Pesquisadores na Sibéria descobriram evidências convincentes de um procedimento cirúrgico sofisticado realizado em uma mulher da cultura Pazyryk há cerca de 2.500 anos. Usando tomografias computadorizadas, os cientistas descobriram que a mulher, que viveu durante a Idade do Ferro, passou por uma reconstrução da mandíbula e recebeu o que se acredita ser uma das primeiras próteses conhecidas. Esta descoberta não só demonstra o conhecimento médico avançado na região, mas também oferece uma visão sobre como as sociedades antigas valorizavam a vida dos seus povos.
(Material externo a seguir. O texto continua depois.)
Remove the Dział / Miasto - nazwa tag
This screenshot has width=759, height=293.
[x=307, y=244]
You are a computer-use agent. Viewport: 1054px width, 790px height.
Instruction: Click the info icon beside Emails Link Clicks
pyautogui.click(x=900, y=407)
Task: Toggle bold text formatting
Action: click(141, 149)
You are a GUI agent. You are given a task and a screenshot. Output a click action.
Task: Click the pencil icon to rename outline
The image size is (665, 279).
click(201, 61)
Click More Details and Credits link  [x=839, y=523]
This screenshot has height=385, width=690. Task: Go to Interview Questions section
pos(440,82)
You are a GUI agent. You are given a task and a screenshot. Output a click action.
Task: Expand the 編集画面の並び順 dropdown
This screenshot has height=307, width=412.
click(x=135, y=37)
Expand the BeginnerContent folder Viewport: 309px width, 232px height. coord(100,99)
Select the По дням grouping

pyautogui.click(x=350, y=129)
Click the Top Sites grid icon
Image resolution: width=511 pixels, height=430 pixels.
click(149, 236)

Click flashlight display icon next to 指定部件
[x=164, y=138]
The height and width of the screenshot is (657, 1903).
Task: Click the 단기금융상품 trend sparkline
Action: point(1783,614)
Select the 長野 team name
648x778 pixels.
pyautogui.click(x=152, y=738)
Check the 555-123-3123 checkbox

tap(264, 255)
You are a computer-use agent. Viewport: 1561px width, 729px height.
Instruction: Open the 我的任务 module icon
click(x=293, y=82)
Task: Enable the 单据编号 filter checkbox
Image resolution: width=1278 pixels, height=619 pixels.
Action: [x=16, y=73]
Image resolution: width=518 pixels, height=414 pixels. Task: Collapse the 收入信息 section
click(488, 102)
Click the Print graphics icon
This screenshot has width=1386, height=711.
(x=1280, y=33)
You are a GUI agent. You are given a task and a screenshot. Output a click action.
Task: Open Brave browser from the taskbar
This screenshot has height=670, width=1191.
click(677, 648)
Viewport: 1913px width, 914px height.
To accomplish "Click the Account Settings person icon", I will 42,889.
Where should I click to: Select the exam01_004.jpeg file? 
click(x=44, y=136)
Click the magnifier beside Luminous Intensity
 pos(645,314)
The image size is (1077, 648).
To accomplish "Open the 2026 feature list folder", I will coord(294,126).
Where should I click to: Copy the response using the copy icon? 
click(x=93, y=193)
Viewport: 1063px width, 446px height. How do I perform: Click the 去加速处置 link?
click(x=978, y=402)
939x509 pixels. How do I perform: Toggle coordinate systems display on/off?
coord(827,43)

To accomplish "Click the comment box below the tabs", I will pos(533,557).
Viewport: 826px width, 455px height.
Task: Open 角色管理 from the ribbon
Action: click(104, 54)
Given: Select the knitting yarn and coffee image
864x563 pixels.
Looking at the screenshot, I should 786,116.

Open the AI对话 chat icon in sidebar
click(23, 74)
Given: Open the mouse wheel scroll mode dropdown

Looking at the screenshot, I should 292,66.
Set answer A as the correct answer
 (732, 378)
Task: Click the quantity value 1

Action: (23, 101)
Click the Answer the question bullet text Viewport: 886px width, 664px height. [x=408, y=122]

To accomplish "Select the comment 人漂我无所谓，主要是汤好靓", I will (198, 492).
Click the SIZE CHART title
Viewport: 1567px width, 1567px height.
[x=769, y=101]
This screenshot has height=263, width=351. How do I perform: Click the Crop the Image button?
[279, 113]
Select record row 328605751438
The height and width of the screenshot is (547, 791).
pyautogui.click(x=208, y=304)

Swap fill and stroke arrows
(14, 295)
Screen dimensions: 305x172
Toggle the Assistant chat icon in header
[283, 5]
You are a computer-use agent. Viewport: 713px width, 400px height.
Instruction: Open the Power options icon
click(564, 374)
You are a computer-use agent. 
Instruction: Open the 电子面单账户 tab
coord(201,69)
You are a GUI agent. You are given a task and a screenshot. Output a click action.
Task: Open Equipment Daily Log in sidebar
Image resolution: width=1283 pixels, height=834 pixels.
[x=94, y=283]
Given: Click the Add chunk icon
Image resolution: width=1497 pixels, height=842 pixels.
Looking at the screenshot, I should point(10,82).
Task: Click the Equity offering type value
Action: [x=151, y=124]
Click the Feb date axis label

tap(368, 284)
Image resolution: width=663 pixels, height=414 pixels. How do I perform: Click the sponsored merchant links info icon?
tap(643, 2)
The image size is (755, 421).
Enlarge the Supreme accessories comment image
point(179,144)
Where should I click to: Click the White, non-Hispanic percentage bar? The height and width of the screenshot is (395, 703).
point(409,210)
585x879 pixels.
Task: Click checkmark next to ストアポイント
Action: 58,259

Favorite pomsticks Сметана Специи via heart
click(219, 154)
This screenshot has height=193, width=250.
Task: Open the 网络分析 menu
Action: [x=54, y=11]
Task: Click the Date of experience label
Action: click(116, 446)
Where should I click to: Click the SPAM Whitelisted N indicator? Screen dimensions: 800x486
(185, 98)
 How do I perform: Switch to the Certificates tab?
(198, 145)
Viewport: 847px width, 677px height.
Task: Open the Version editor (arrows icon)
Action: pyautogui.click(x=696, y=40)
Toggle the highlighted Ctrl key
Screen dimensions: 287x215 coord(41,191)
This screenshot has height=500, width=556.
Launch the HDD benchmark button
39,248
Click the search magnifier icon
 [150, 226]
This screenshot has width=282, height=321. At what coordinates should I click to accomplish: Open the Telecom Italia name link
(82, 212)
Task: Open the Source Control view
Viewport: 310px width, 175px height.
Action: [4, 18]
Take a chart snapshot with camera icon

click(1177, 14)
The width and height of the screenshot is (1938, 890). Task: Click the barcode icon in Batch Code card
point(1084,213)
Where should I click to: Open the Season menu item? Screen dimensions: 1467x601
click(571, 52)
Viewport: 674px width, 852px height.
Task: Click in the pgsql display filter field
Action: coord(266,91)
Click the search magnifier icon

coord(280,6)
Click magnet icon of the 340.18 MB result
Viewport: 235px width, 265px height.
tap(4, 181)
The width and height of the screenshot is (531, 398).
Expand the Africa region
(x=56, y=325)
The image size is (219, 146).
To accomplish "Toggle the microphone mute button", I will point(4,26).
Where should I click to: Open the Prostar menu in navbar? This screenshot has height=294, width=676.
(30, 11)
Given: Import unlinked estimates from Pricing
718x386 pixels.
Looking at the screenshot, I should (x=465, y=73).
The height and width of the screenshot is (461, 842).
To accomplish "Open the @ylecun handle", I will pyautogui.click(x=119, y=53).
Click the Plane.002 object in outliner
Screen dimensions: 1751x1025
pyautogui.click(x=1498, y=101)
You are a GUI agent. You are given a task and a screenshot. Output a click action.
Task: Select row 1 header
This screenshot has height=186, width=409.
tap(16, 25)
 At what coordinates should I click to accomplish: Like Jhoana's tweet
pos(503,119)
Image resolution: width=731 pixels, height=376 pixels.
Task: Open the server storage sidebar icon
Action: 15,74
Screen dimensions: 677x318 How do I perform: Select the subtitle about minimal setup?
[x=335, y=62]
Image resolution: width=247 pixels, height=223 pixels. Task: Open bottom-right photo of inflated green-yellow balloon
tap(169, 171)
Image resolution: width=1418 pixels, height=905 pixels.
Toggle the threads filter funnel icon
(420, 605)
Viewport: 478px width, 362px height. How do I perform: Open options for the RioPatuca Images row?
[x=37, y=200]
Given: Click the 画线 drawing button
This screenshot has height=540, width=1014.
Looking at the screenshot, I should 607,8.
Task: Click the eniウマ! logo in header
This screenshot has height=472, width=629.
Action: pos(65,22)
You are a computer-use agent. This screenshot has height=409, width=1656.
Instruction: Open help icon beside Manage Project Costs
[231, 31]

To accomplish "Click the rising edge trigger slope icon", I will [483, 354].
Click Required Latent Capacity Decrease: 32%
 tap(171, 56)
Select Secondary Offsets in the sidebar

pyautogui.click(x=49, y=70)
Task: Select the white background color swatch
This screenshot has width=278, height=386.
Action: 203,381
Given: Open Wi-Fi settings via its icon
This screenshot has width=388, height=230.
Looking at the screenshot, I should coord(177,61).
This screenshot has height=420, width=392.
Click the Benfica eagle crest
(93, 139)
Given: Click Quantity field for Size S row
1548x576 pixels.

A cultura Pazyryk e sua experiência médica
O povo Pazyryk, um grupo nômade relacionado aos citas, floresceu no planalto de Ukok, no sul da Sibéria. Eles são conhecidos por seus enterros notavelmente preservados no permafrost, incluindo a famosa “Princesa de Ukok” com suas tatuagens complexas. Estas condições permitiram aos investigadores estudar restos orgânicos com detalhes excepcionais, revelando um nível de habilidade médica até então desconhecido para esta época.
Em 1994, os arqueólogos escavaram um pequeno cemitério no planalto de Ukok. Um enterro continha os restos mortais de uma mulher com idade entre 25 e 30 anos, deitada em uma cama de madeira e usando peruca. Apesar de ter sido parcialmente mumificado, o enterro inicialmente carecia de artefatos significativos, levando a uma investigação limitada na época.
A lesão e a intervenção cirúrgica
Tomografias computadorizadas recentes revelaram que a mulher sofreu um grave ferimento na cabeça, resultando na destruição de sua articulação temporomandibular direita (ATM). Esta lesão teria prejudicado gravemente sua capacidade de falar e comer. Os pesquisadores especulam que a lesão pode ter ocorrido durante passeios a cavalo, uma atividade comum para o povo Pazyryk.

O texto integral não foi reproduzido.